3. Payment and Pricing

3.1. Fees. Customer will pay to Marpipe all fees and expenses (the “Fees”) as specified in any Order Form.   Any Fees shall be invoiced or charged (to Customer’s payment method on file) to Customer from time to time, where the due date is not otherwise specified in the Order Form, all Fees are due within five (5) days from the date of invoice issuance.  All Fees are non-refundable. Unless otherwise specified, all Fees are in U.S. dollars.  Customer shall pay the Fees to Marpipe in a method agreed upon between the Parties or as set forth within the Order Form.  Failure by Customer to pay any Fees may result in the immediate termination or suspension of its access to the Marpipe Software.

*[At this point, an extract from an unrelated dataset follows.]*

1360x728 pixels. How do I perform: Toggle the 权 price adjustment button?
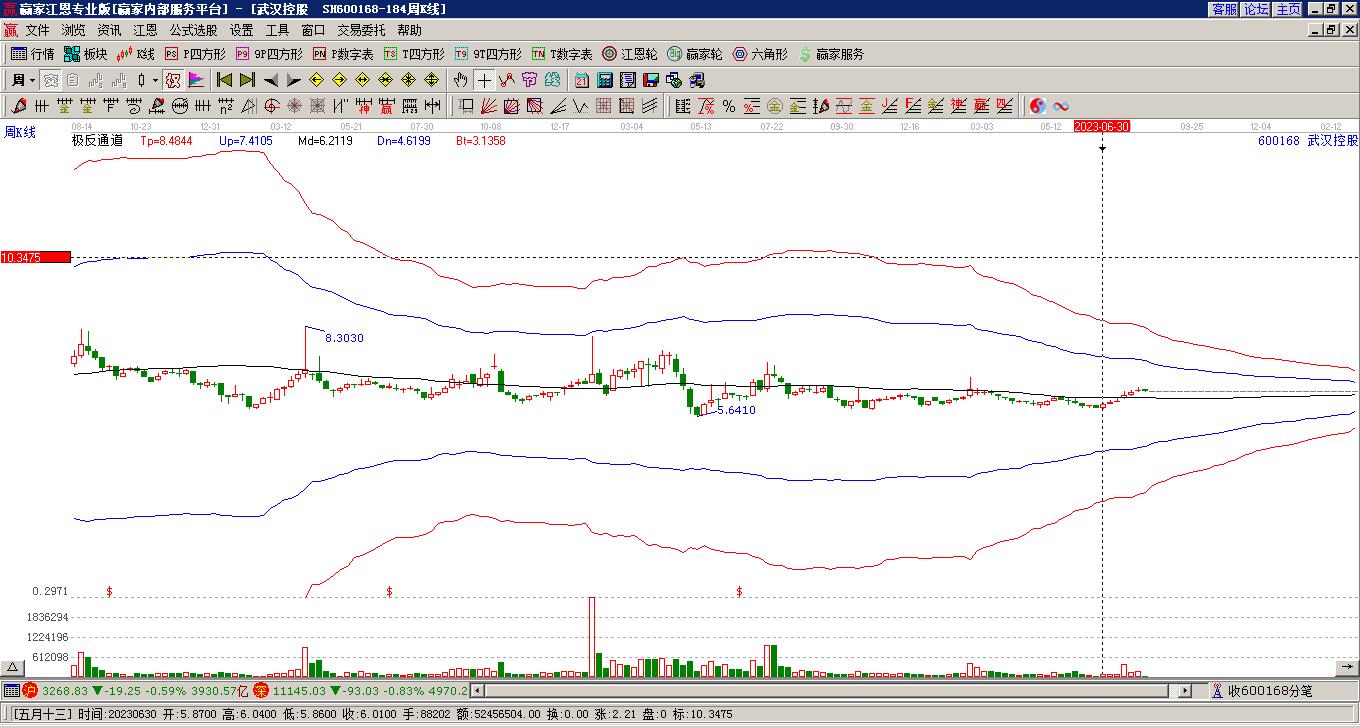click(x=173, y=80)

3.2 Auto-Bill.  Where Customer’s Subscription has been set up for automatic billing, Customer agrees that Marpipe may charge the Customer’s payment method on file automatically and on a recurring basis for the period of the Term (defined below) as set forth within this Agreement.  Auto-billing shall continue until such feature is removed by Customer with the consent of Marpipe.

3.3 Taxes. Customer is responsible for any duties, customs fees, or taxes (other than Marpipe’s income tax) associated with the purchase of the Marpipe Software provided by Marpipe, (including any related penalties or interest) (“Taxes”), and shall pay the listed Fees without deduction for Taxes. If Customer is required by local law to withhold any amount from any payments specified in an Order Form, then Customer will pay Marpipe the listed Fees as if no withholding were required, and shall remit the withholding to the appropriate governmental authorities on behalf of Marpipe, with a copy of the tax receipt or certificate forwarded to Marpipe.

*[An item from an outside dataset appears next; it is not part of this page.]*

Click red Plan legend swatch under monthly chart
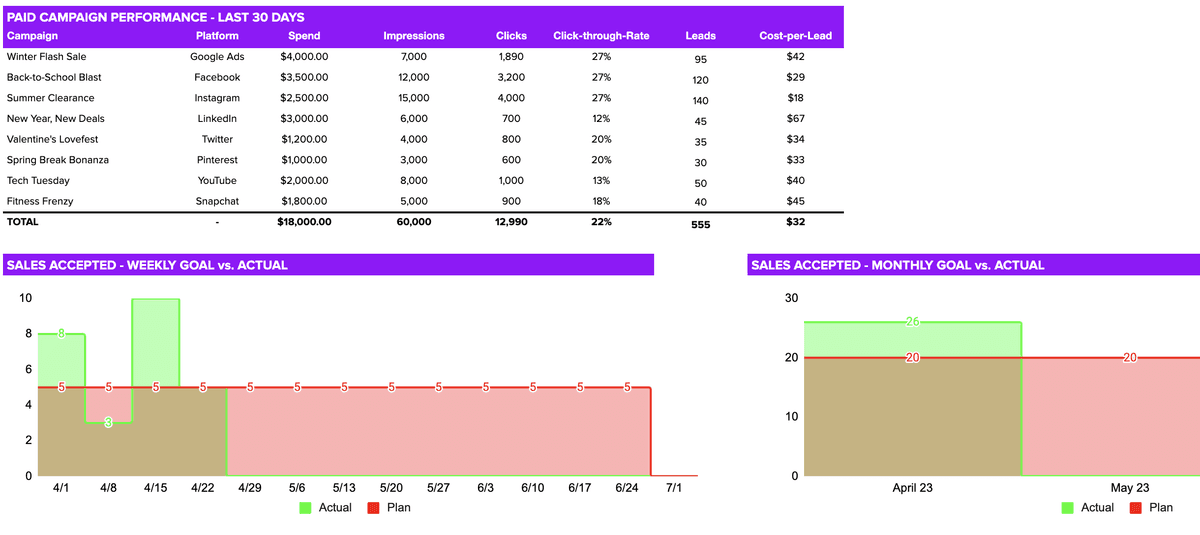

3.4 Prior to any term renewal as set forth within an Order Form, Marpipe may provide Customer written notice that the Fees paid for the Marpipe Software may increase prior to the commencement of the new term.  Where Marpipe provides such a notice of a fee increase, Customer may provide thirty (30) days written notice to terminate this Agreement prior to the commencement of the new term.  Where Customer does not provide written notice of termination such Fee increase shall be deemed accepted by Customer at the commencement of the new term.

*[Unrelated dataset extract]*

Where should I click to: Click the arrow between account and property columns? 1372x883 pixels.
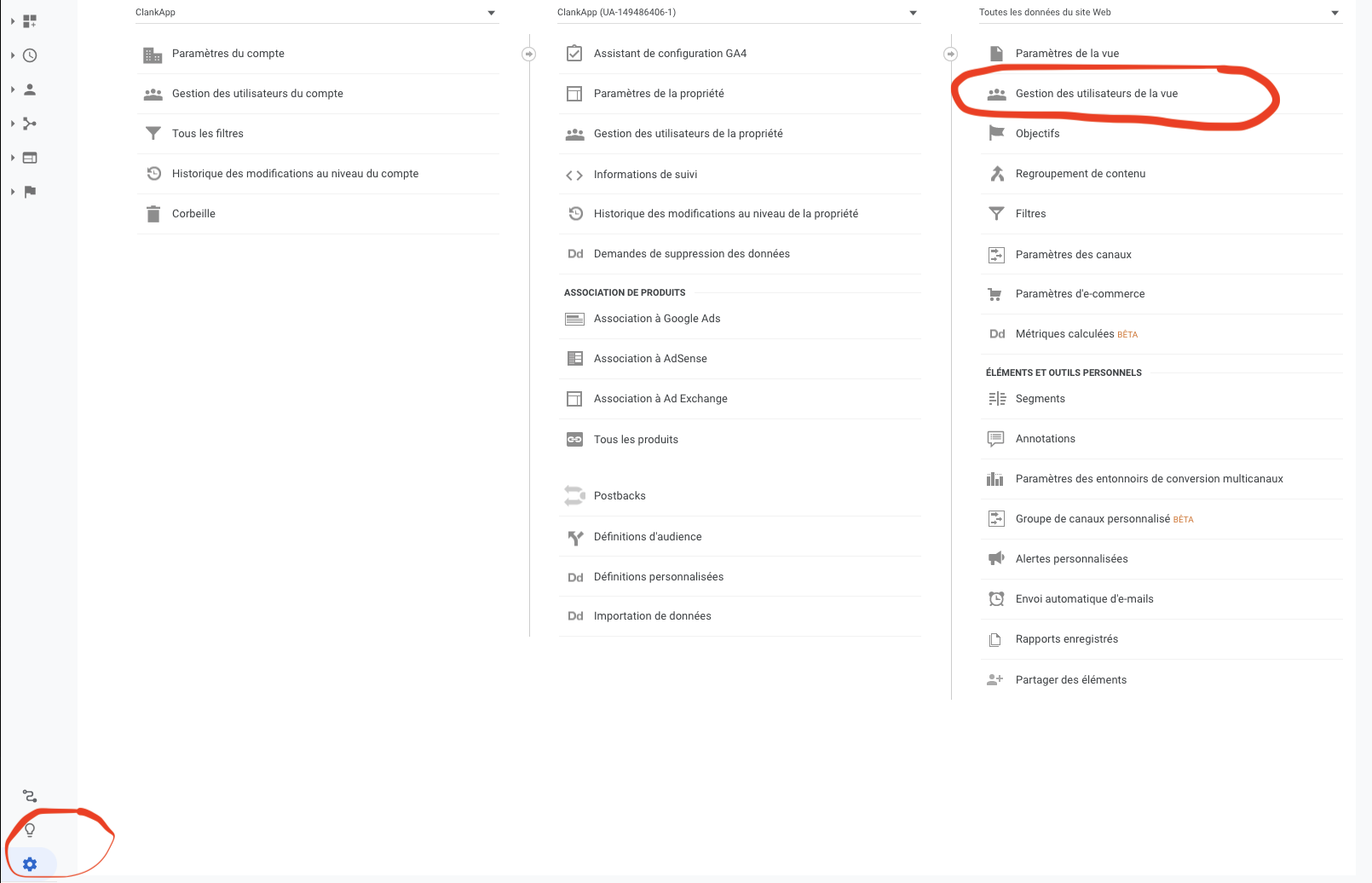528,54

3.5 Delinquencies. Any late payments by Customer will accrue late charges at the rate of 5% of the outstanding balance per month, or the maximum rate permitted by law, whichever is lower (such charges, “Interest Charges”). Customer shall pay to Marpipe any Interest Charges as invoiced by Marpipe.   Where Customer fails to timely pay any invoices, Marpipe may at its discretion suspend its provision of Marpipe Software to Customer until such invoice is paid.  In addition, Customer will be responsible for any costs resulting from collections of any undisputed, overdue balance, including, without limitation, reasonable attorneys’ fees and court costs.


4. Restrictions and Suspension

4.1 Where applicable, all rights in the Marpipe Software not expressly granted under this Agreement are reserved to Marpipe or its licensors. Without limiting the foregoing, Customer shall not, and shall not permit others under its control to (1) copy, modify, create a derivative work of, reverse engineer, decompile, translate, disassemble, or otherwise attempt to extract the source code of the Marpipe Software or any component thereof; (2) assign, sublicense, transfer, lease, rent or otherwise distribute or make available the Marpipe Software to any third party; (3) use the Marpipe Software for High Risk Activities or otherwise contrary to the instructions of Marpipe; or (4) use the Marpipe Software to create, deliver training on, improve (directly or indirectly) or offer a substantially similar product or service. “High Risk Activities” means uses such as the operation of nuclear facilities, air traffic control, or life support systems, where the use or failure of the Marpipe Software could lead to death, personal injury, or environmental damage.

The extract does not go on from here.